How It Differs From Other Relaxation Methods
If you’ve tried progressive muscle relaxation, the contrast is useful. PMR has you physically tense each muscle group for about 10 seconds, then release for 20 seconds, cycling through the body. It’s an active, physical process. Yoga nidra never involves tensing anything. The relaxation comes entirely through mental attention and guided awareness, which is why it can reach deeper brainwave states than techniques that keep the body physically engaged.
Yoga nidra also isn’t the same as regular meditation. Most meditation practices ask you to focus on a single point of concentration, like your breath or a mantra, and to keep bringing your attention back when it wanders. Yoga nidra moves your attention through a structured sequence of changing targets. You’re guided the entire time, which makes it more accessible for people who find traditional meditation frustrating.
Getting Started Practically
Almost everyone begins with guided recordings. Searching “yoga nidra” on any meditation app or streaming platform will turn up hundreds of options ranging from 15 minutes to over an hour. Start with sessions in the 20 to 30 minute range. Shorter sessions may not give you enough time to move through all the stages, and longer sessions increase the chance of falling asleep before you reach the later stages.
Falling asleep is the most common challenge for beginners, and it’s not a failure. Your body is simply responding to a level of relaxation it isn’t used to experiencing while conscious. Over time, you’ll learn to ride the edge between deep rest and sleep.
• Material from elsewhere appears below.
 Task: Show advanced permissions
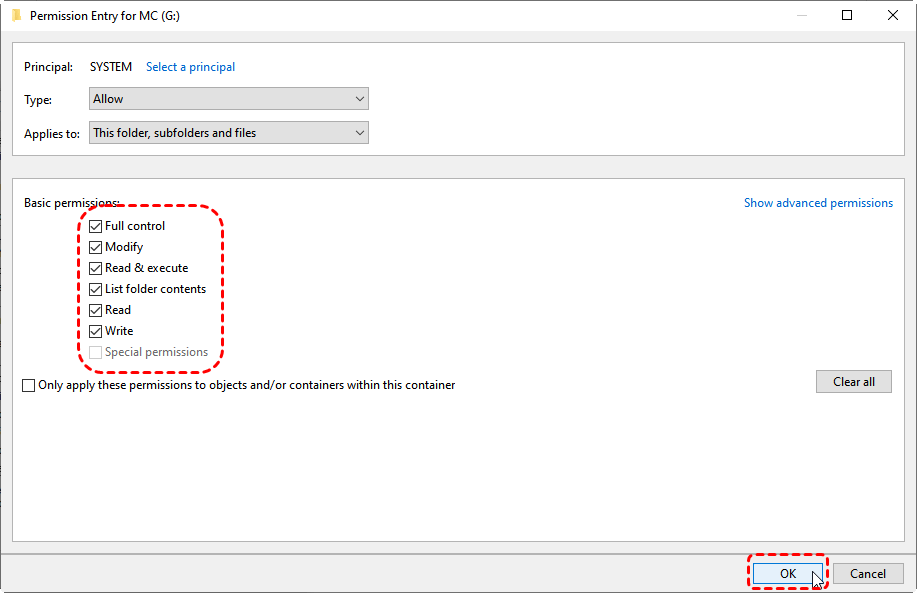click(x=817, y=203)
If you consistently fall asleep, try practicing earlier in the day rather than at bedtime, or prop your forearm up vertically so it falls when you drift off, gently waking you.
One note on who should approach yoga nidra with care: because the practice involves deep sensory withdrawal and guided imagery, it may not be appropriate for people experiencing psychotic symptoms or those in the early stages of recovery from substance use disorders. The internalized awareness and visualization components can be destabilizing in these contexts. If either applies to you, working with an experienced instructor who can modify the practice is a better starting point than solo sessions with a recording.